ETL Step 1: EXT

EXT is the first step of ETL. During EXT, the staging table schema aligns with the source entity schema.

Flat files are input in this step, while *_EXT tables are output.

The EXT step does the following:

  • Loading data from flat files to staging tables

    Flat files created by Extractor Engine are copied from flat files to staging tables (naming convention: *_SRC and *_DEL_SRC).

  • Cleaning data with null/duplicated business key

    • The system checks the data type and data length from the flat files. The system also checks if the data field is null. It is required that the data is not null. Rejected data is loaded to the VALF (validation fail) tables (naming convention: *_VALF). The VALF tables have the same table structures but all fields’ data type is VARCHAR (50000), which is to make sure that the data is not rejected again.
    • The system checks if there is duplicated data based on the is_bk attribute defined in the source entity. Duplicated data is moved to the VALF tables as well.

  • Generating hash codes for records

    The system generates a hash code for each record and puts the hash code to the MD_HASH_CODE field. The system use the hash code to compare table for data updates.

  • Prefilling data from snapshot tables to make sure that records can be joined in the SSI step.

    To reduce the load on the PPM database, Extractor Engine only extracts changed data. The system puts all data that was loaded to snapshot tables (naming convention: *_TSNP) in the TSNP step. In the EXT step, the system pulls data back from the snapshot tables, to make sure that all data can be joined in the SSI step.

  • Checking for updated, deleted, and inserted data

    • Through comparing snapshot tables (naming convention: *_TSNP), the system tags data with UPD for update and NEW for insert.
    • Extractor Engine extracts the business key fields for all records from the PPM database and compare it with the snapshot tables for deleted records.

The following table lists the key staging tables.

Key Staging Tables

Table Name

Table Description

<STREAM_NAME>_<SOURCE_ENTITY_NAME>_<MD_SOURCE_INSTANCE_ID>_SRC

Stores data loaded from flat files for further process.

<STREAM_NAME>_<SOURCE_ENTITY_NAME>_<MD_SOURCE_INSTANCE_ID>_SRC

Contains all business key fields, used for detecting deleted data.

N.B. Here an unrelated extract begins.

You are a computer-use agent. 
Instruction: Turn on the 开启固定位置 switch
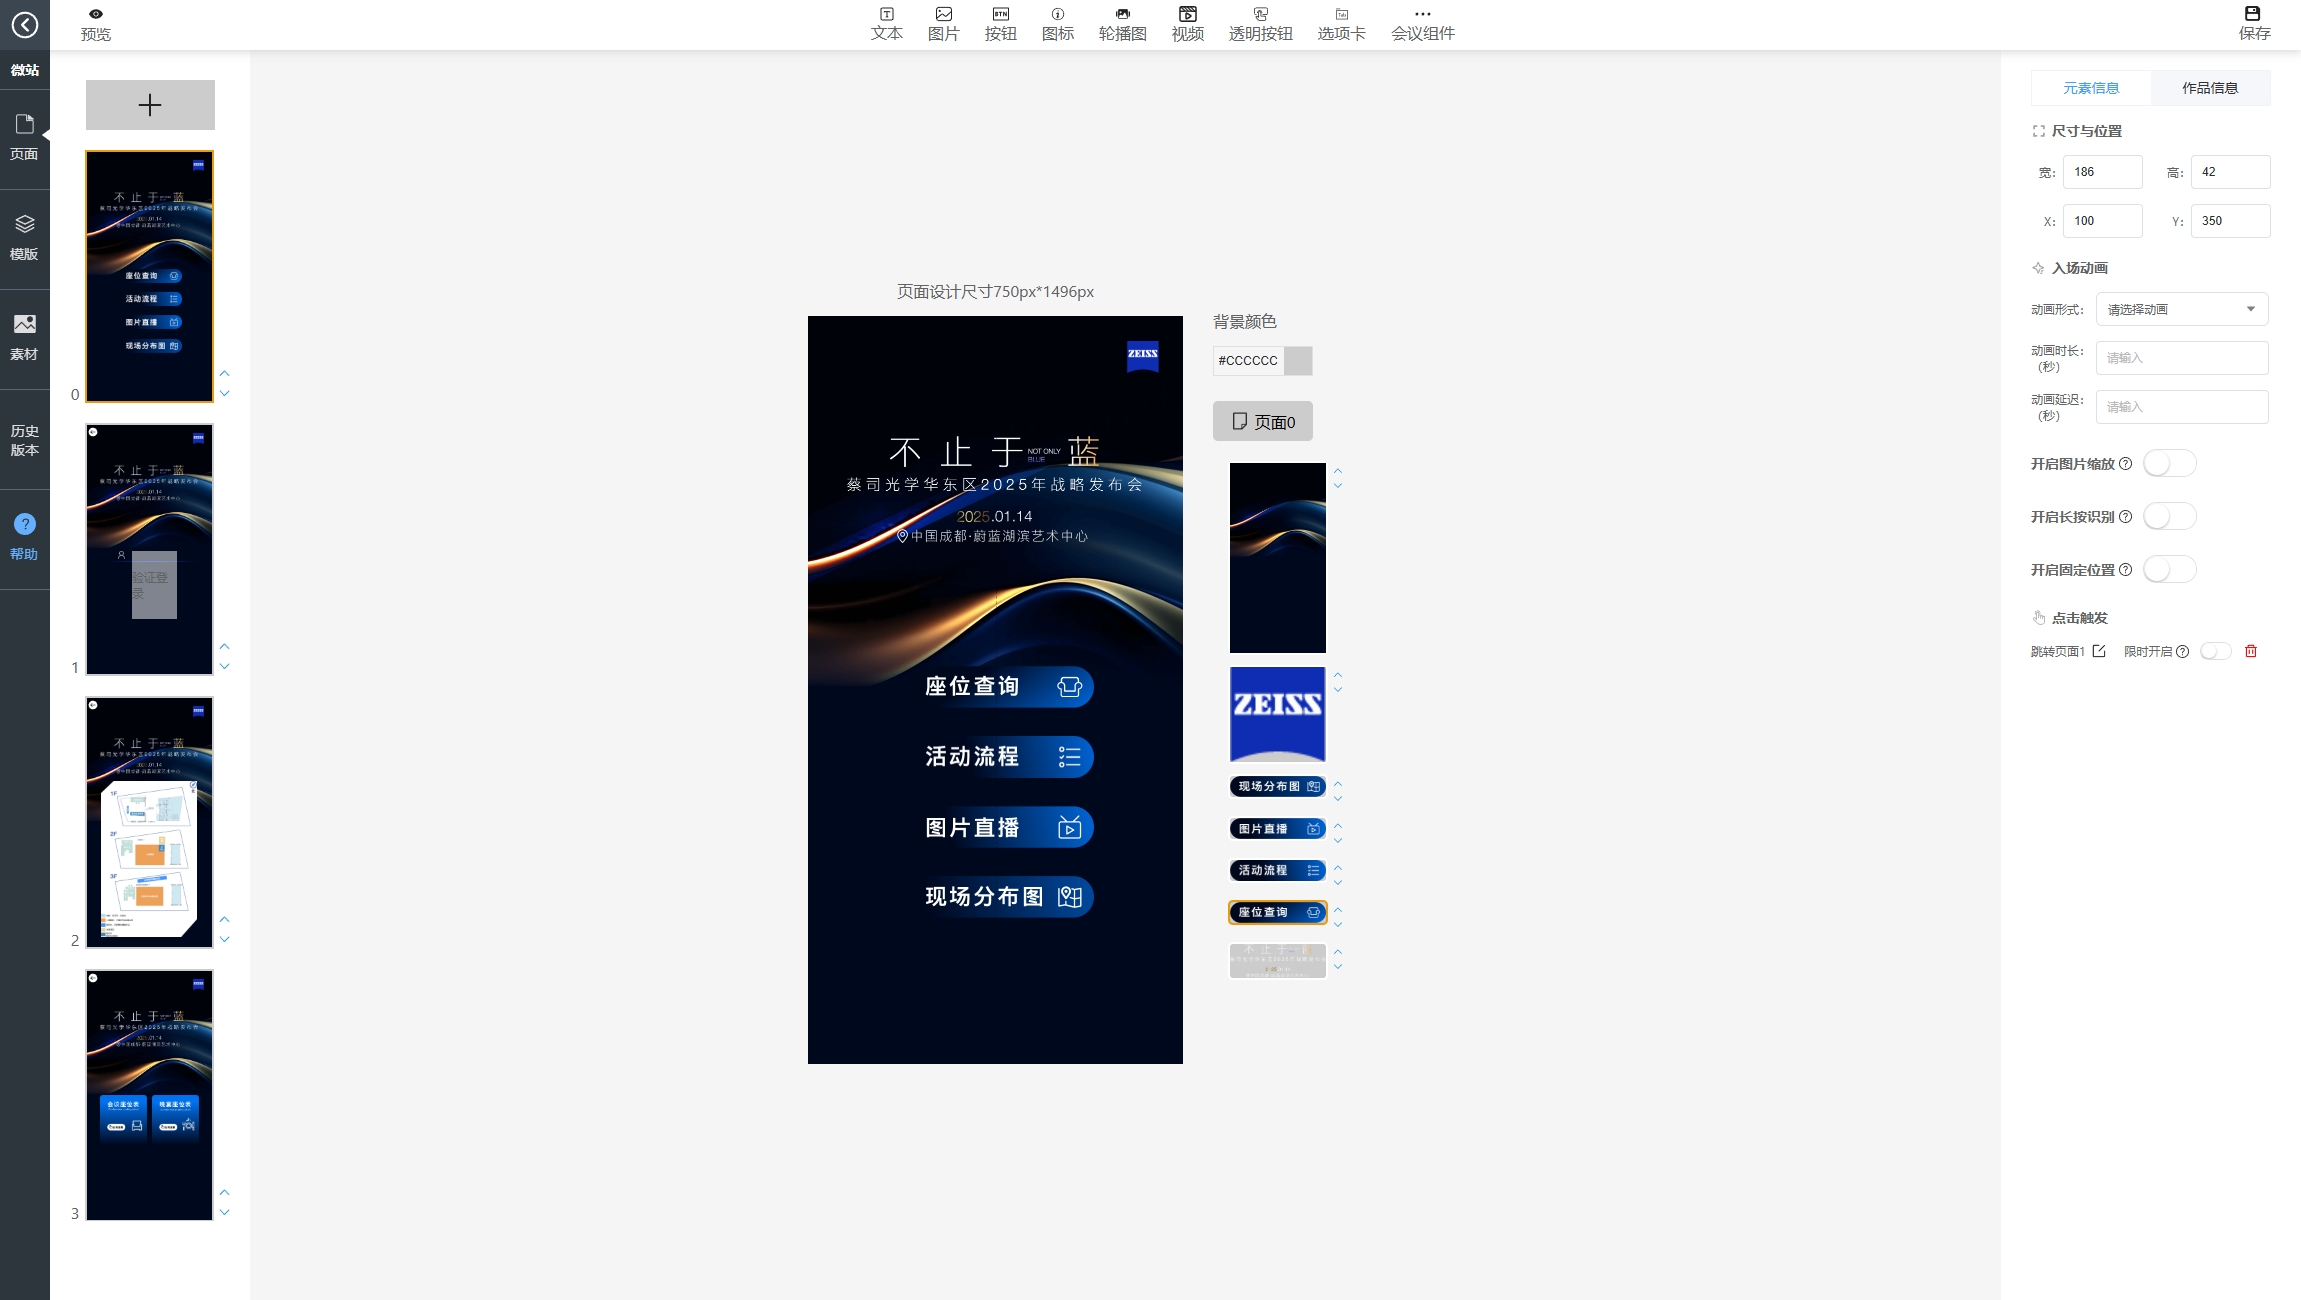point(2169,570)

<STREAM_NAME>_<SOURCE_ENTITY_NAME>_<MD_SOURCE_INSTANCE_ID>_TSNP

Contains all data that was loaded and the history of records.

<STREAM_NAME>_<SOURCE_ENTITY_NAME>_<MD_SOURCE_INSTANCE_ID>_VALF

Stores rejected data.

<STREAM_NAME>_<SOURCE_ENTITY_NAME>_<MD_SOURCE_INSTANCE_ID>_EXT

Contains data that has been processed in the EXT step and is going to be passed to the SSI step.

Most of the staging tables in this step contains the following fields.

System Reserved Fields in Staging Tables

Field Name

Field Description

MD_BATCH_ID

Data Batch ID. Extractor Engine puts data to flat files and gives a batch ID for those data. Administrators can use this ID to track the data in the staging tables and the target tables, and also check Extractor Engine and Flow Engine log files during troubleshooting.

MD_PROCESS_ID

ETL process ID. Flow Engine generates process ID and stores the ID in tables. Administrators can use the ID to check the Flow Engine log and the process status in the Derby database.

MD_SOURCE_INSTANCE_ID

Source Instance ID. System assigns an ID for PPM instance when the administrator registers a new PPM instance to the system. Vertica for PPM users can use this ID to separate data from different PPM instances.

MD_FLAG

Indicates whether this row is new, is updated, or needs to be deleted.

MD_PF_FLAG

Indicates whether row is prefilled.

P means the data is prefilled from the snapshot tables. D means the data is loaded from flat files during the test load.

MD_BUSINESS_KEY

Primary key that is mapped to one or more source columns. The system concatenates MD_SOURCE_INSTANCE_ID as part of MD_BUSINESS_KEY.

MD_HASH_CODE

Stores system-generated hash codes. The system compares this field with the snapshot tables for data update.